Données fournies.
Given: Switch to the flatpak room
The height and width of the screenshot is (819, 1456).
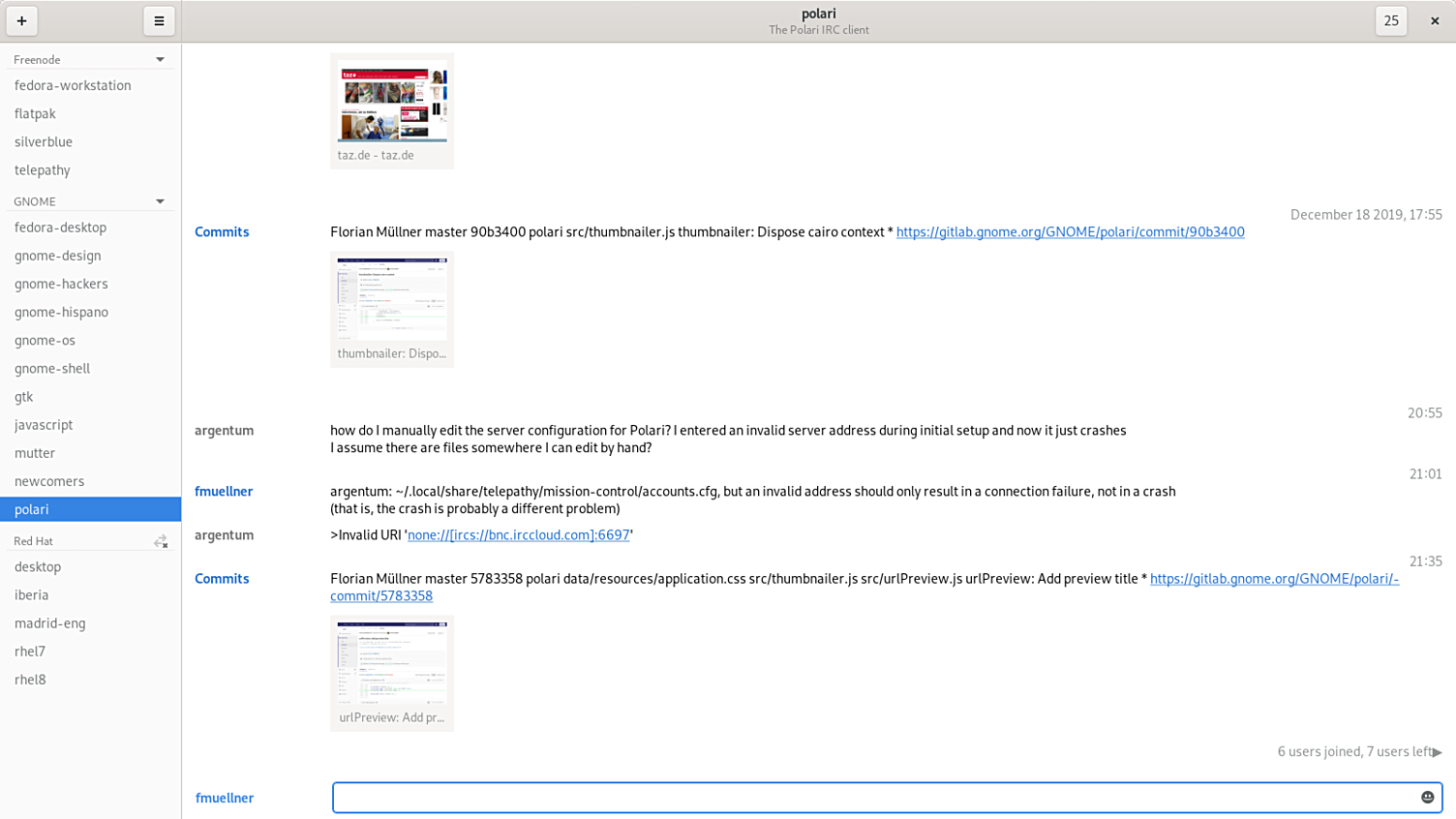Looking at the screenshot, I should [x=35, y=113].
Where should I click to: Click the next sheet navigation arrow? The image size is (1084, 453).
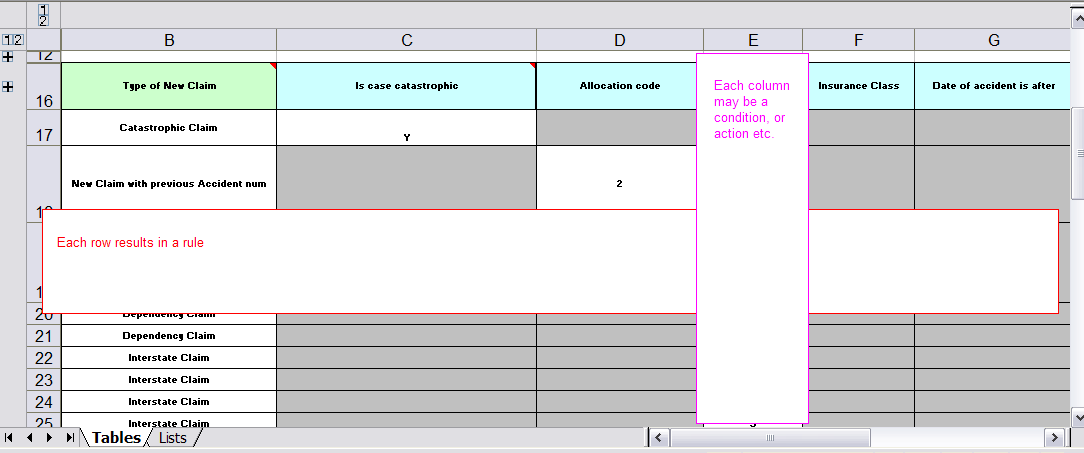[x=49, y=438]
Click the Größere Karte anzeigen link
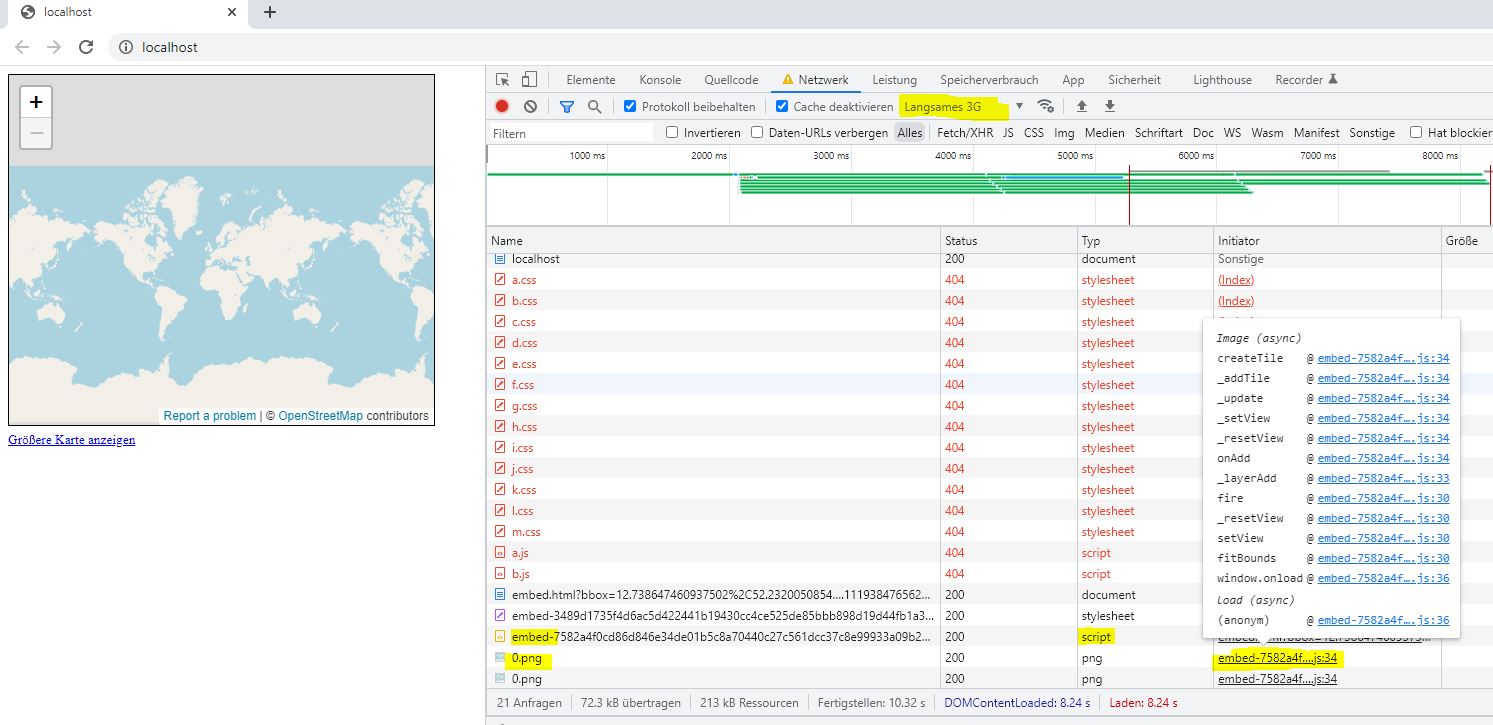 coord(72,440)
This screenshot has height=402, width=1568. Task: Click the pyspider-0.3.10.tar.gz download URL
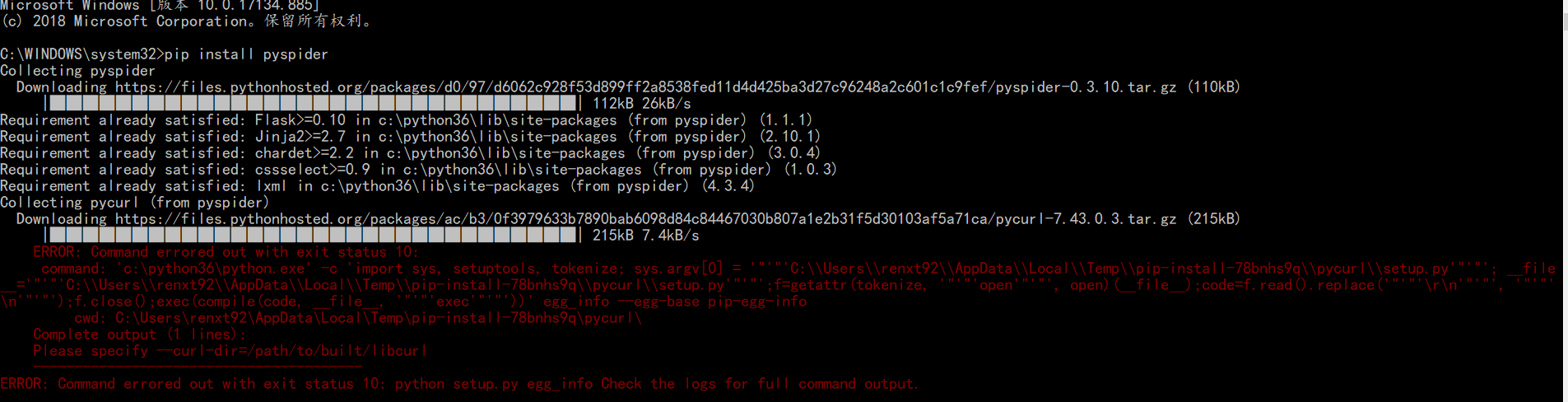pos(645,87)
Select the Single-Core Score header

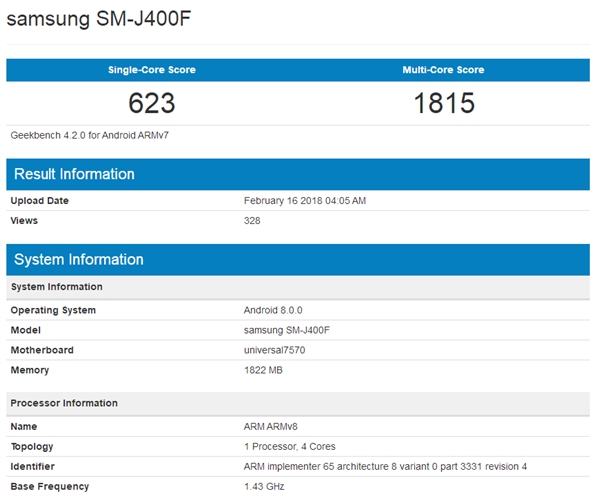click(152, 70)
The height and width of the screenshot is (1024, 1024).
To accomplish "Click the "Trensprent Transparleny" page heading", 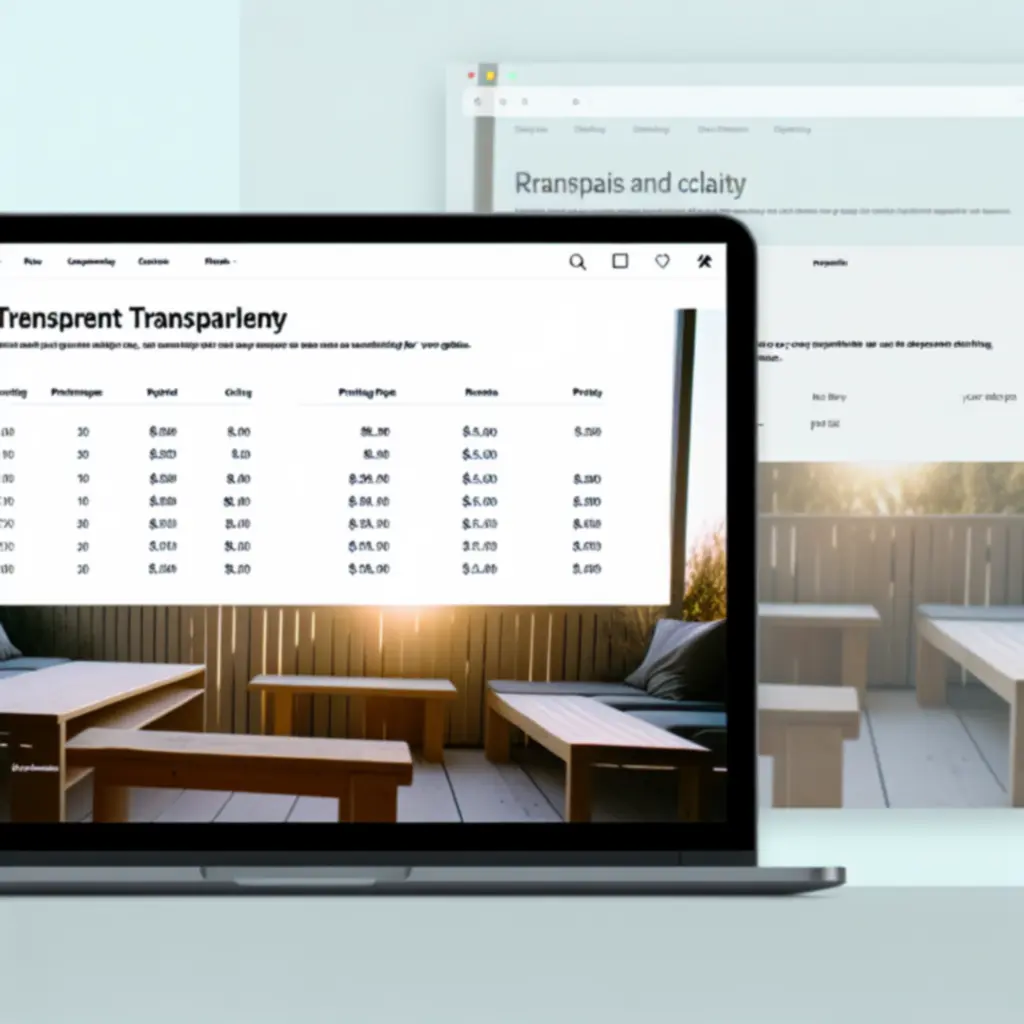I will pyautogui.click(x=143, y=319).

Consignes et exigences. Indique le nombre de lignes ci-dessus qui contiennent la chaîne « height ». Réponds uniquement par ce nombre.

Résultat attendu. 3